What you are asked to do
Return the data that follows exactly. Include every line.

Source information
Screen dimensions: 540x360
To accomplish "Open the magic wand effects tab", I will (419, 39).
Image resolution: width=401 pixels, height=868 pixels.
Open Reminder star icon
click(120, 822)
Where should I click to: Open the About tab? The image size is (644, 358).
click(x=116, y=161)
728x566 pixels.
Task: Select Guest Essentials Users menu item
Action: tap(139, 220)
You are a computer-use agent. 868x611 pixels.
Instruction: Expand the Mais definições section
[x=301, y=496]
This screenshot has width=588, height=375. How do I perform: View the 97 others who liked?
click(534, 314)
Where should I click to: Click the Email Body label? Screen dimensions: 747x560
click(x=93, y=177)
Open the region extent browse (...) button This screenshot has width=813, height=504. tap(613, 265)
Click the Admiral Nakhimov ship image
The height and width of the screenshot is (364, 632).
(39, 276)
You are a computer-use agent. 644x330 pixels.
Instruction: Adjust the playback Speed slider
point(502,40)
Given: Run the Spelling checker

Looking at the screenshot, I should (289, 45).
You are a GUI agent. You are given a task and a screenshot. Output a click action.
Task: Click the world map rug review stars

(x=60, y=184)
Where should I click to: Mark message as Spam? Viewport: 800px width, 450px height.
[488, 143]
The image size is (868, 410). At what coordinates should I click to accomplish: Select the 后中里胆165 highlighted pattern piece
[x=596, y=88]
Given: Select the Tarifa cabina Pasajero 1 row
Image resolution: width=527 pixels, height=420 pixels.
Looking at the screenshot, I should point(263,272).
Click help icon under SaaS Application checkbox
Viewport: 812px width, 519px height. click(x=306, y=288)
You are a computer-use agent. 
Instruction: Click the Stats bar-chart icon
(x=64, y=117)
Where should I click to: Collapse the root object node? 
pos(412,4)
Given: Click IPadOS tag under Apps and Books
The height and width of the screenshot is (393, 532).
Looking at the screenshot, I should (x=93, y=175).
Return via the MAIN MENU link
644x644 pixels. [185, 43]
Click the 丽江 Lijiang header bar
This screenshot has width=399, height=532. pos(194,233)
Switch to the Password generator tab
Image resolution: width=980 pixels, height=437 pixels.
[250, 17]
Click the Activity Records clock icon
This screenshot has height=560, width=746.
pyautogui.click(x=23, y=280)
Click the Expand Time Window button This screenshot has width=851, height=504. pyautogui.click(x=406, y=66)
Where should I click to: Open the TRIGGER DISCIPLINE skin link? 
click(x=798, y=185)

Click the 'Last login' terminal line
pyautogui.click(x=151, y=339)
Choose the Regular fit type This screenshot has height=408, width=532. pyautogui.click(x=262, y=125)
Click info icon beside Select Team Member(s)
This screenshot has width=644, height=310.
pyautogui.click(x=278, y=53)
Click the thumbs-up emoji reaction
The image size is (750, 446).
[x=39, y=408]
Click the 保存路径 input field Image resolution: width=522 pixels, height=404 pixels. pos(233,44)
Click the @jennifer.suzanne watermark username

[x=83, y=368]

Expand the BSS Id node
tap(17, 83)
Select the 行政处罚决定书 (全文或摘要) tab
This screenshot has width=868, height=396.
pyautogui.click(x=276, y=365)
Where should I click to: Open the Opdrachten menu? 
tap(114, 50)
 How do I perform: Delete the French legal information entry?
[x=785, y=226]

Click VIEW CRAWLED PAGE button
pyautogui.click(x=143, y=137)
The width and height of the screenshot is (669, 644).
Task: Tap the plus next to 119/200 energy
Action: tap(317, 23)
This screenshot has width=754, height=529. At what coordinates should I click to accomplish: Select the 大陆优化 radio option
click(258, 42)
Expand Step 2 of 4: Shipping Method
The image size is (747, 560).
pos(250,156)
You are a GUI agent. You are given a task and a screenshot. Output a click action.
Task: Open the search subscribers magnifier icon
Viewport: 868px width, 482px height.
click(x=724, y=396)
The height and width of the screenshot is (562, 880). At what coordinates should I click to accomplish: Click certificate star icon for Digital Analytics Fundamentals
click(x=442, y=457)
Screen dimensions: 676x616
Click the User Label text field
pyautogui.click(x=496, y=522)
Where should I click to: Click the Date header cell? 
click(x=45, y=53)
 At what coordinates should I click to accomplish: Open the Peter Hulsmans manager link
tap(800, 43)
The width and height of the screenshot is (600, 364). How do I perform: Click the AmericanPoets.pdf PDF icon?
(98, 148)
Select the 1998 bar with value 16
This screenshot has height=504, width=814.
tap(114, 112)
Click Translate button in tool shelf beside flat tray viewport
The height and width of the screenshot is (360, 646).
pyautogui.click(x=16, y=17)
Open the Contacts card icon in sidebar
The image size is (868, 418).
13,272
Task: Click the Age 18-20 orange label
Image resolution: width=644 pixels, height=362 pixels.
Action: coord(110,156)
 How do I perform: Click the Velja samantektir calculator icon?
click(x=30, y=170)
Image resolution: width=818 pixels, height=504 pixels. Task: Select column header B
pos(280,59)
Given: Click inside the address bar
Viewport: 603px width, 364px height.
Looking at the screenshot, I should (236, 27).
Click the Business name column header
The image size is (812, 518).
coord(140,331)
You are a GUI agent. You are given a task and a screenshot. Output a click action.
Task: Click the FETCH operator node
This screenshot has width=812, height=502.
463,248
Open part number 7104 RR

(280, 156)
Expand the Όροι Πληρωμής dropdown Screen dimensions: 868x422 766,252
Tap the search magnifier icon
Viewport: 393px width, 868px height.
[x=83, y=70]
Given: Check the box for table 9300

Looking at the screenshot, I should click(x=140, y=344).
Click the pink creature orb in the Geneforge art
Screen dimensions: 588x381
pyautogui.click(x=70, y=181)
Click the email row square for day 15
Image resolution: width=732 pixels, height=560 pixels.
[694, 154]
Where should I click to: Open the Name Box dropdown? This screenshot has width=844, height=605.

Answer for this exercise
Screen dimensions: 540x360
To accomplish "Open the magic wand effects tab", I will (419, 39).
Image resolution: width=401 pixels, height=868 pixels.
Open Reminder star icon
click(120, 822)
Where should I click to: Open the About tab? The image size is (644, 358).
click(x=116, y=161)
728x566 pixels.
Task: Select Guest Essentials Users menu item
Action: tap(139, 220)
You are a computer-use agent. 868x611 pixels.
Instruction: Expand the Mais definições section
[x=301, y=496]
This screenshot has width=588, height=375. How do I perform: View the 97 others who liked?
click(534, 314)
Where should I click to: Click the Email Body label? Screen dimensions: 747x560
click(x=93, y=177)
Open the region extent browse (...) button This screenshot has width=813, height=504. tap(613, 265)
Click the Admiral Nakhimov ship image
The height and width of the screenshot is (364, 632).
(39, 276)
You are a computer-use agent. 644x330 pixels.
Instruction: Adjust the playback Speed slider
point(502,40)
Given: Run the Spelling checker

Looking at the screenshot, I should (289, 45).
You are a GUI agent. You are given a task and a screenshot. Output a click action.
Task: Click the world map rug review stars

(x=60, y=184)
Where should I click to: Mark message as Spam? Viewport: 800px width, 450px height.
[488, 143]
The image size is (868, 410). At what coordinates should I click to accomplish: Select the 后中里胆165 highlighted pattern piece
[x=596, y=88]
Given: Select the Tarifa cabina Pasajero 1 row
Image resolution: width=527 pixels, height=420 pixels.
Looking at the screenshot, I should point(263,272).
Click help icon under SaaS Application checkbox
Viewport: 812px width, 519px height. click(x=306, y=288)
You are a computer-use agent. 
Instruction: Click the Stats bar-chart icon
(x=64, y=117)
Where should I click to: Collapse the root object node? 
pos(412,4)
Given: Click IPadOS tag under Apps and Books
The height and width of the screenshot is (393, 532).
Looking at the screenshot, I should (x=93, y=175).
Return via the MAIN MENU link
644x644 pixels. [185, 43]
Click the 丽江 Lijiang header bar
This screenshot has width=399, height=532. pos(194,233)
Switch to the Password generator tab
Image resolution: width=980 pixels, height=437 pixels.
[250, 17]
Click the Activity Records clock icon
This screenshot has height=560, width=746.
pyautogui.click(x=23, y=280)
Click the Expand Time Window button This screenshot has width=851, height=504. pyautogui.click(x=406, y=66)
Where should I click to: Open the TRIGGER DISCIPLINE skin link? 
click(x=798, y=185)

Click the 'Last login' terminal line
pyautogui.click(x=151, y=339)
Choose the Regular fit type This screenshot has height=408, width=532. pyautogui.click(x=262, y=125)
Click info icon beside Select Team Member(s)
This screenshot has width=644, height=310.
pyautogui.click(x=278, y=53)
Click the thumbs-up emoji reaction
The image size is (750, 446).
[x=39, y=408]
Click the 保存路径 input field Image resolution: width=522 pixels, height=404 pixels. pos(233,44)
Click the @jennifer.suzanne watermark username

[x=83, y=368]

Expand the BSS Id node
tap(17, 83)
Select the 行政处罚决定书 (全文或摘要) tab
This screenshot has width=868, height=396.
pyautogui.click(x=276, y=365)
Where should I click to: Open the Opdrachten menu? 
tap(114, 50)
 How do I perform: Delete the French legal information entry?
[x=785, y=226]

Click VIEW CRAWLED PAGE button
pyautogui.click(x=143, y=137)
The width and height of the screenshot is (669, 644).
Task: Tap the plus next to 119/200 energy
Action: tap(317, 23)
This screenshot has width=754, height=529. At what coordinates should I click to accomplish: Select the 大陆优化 radio option
click(258, 42)
Expand Step 2 of 4: Shipping Method
The image size is (747, 560).
pos(250,156)
You are a GUI agent. You are given a task and a screenshot. Output a click action.
Task: Open the search subscribers magnifier icon
Viewport: 868px width, 482px height.
click(x=724, y=396)
The height and width of the screenshot is (562, 880). At what coordinates should I click to accomplish: Click certificate star icon for Digital Analytics Fundamentals
click(x=442, y=457)
Screen dimensions: 676x616
Click the User Label text field
pyautogui.click(x=496, y=522)
Where should I click to: Click the Date header cell? 
click(x=45, y=53)
 At what coordinates should I click to accomplish: Open the Peter Hulsmans manager link
tap(800, 43)
The width and height of the screenshot is (600, 364). How do I perform: Click the AmericanPoets.pdf PDF icon?
(98, 148)
Select the 1998 bar with value 16
This screenshot has height=504, width=814.
tap(114, 112)
Click Translate button in tool shelf beside flat tray viewport
The height and width of the screenshot is (360, 646).
pyautogui.click(x=16, y=17)
Open the Contacts card icon in sidebar
The image size is (868, 418).
13,272
Task: Click the Age 18-20 orange label
Image resolution: width=644 pixels, height=362 pixels.
Action: coord(110,156)
 How do I perform: Click the Velja samantektir calculator icon?
click(x=30, y=170)
Image resolution: width=818 pixels, height=504 pixels. Task: Select column header B
pos(280,59)
Given: Click inside the address bar
Viewport: 603px width, 364px height.
Looking at the screenshot, I should (236, 27).
Click the Business name column header
The image size is (812, 518).
coord(140,331)
You are a GUI agent. You are given a task and a screenshot. Output a click action.
Task: Click the FETCH operator node
This screenshot has width=812, height=502.
463,248
Open part number 7104 RR

(280, 156)
Expand the Όροι Πληρωμής dropdown Screen dimensions: 868x422 766,252
Tap the search magnifier icon
Viewport: 393px width, 868px height.
[x=83, y=70]
Given: Check the box for table 9300

Looking at the screenshot, I should click(x=140, y=344).
Click the pink creature orb in the Geneforge art
Screen dimensions: 588x381
pyautogui.click(x=70, y=181)
Click the email row square for day 15
Image resolution: width=732 pixels, height=560 pixels.
[694, 154]
Where should I click to: Open the Name Box dropdown? This screenshot has width=844, height=605.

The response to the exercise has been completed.